И все-таки достигли ли союзники успеха в Альминском сражении? Ответ однозначен: да. Это была, бесспорно, безоговорочная победа. Шарль Боше вообще считал, что она вдохнула уверенность во французскую армию.
Но был ли этот успех полным? Ответ также является однозначным: нет. Обратимся к адмиралу Слейду. В конце концов, кто как не англичанин, пусть даже и известный в истории Крымской войны более под именем Мушавер Паша, может судить о результатах. Итак: «Они заняли спорную территорию, и не больше.
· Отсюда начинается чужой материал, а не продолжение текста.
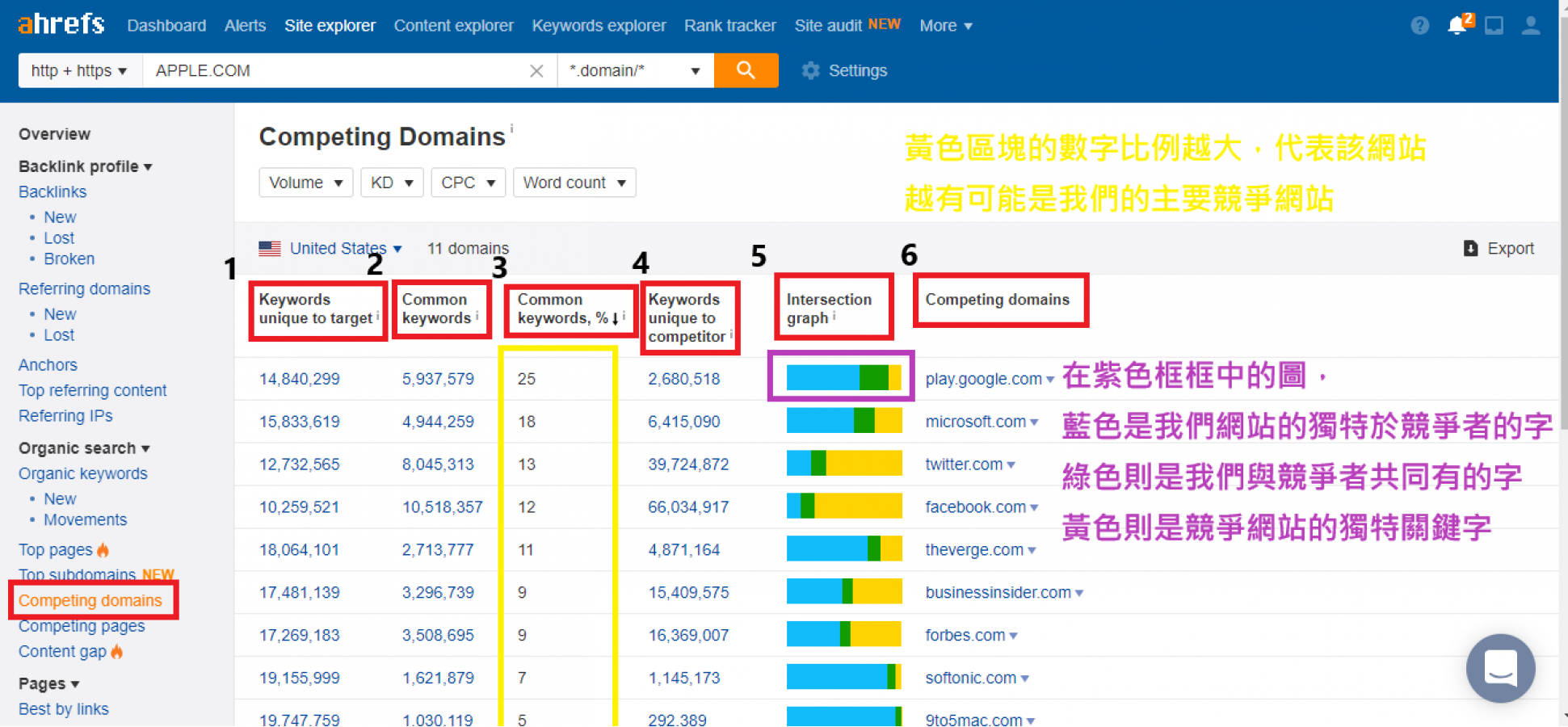Expand the Volume filter dropdown
Screen dimensions: 1568x727
(x=305, y=183)
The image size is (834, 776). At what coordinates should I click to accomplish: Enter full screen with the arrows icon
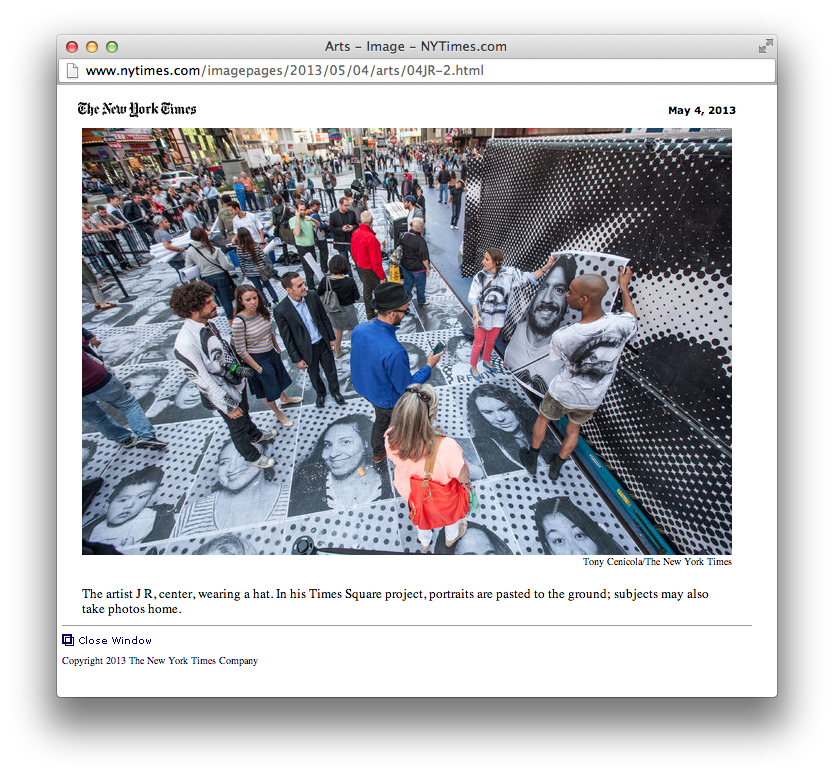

Их мертвые лежат вперемешку с русскими мертвыми в пропорции один к четырем; но нет никаких захваченных батарей, нет разрушенных укреплений, не видно колонн пленных, которые говорили бы о полном поражении».
Можно долго рассуждать о том, могли ли они взять Севастополь, или, по крайней мере, его северную часть, начни они действовать сразу же после Альминского сражения вдоль главной операционной линии согласно плану. Может быть, и могли, но для них это был такой риск, на который после Альмы идти не хотелось. Трезво мысля, Раглан и Сент-Арно понимали, что главной цели — полного разгрома русской армии им достигнуть не удалось. Отступление — не поражение. Тем более для русских, которые всегда умели поражения обращать в победы. Более походило, что Меншиков вывел войска из-под удара и как опытный шахматист расположил так, что в случае попытки все-таки идти прямо на Севастополь союзники сами попадали в ситуацию с туманными перспективами, оказываясь между молотом (Меншиков) и наковальней (Севастополь).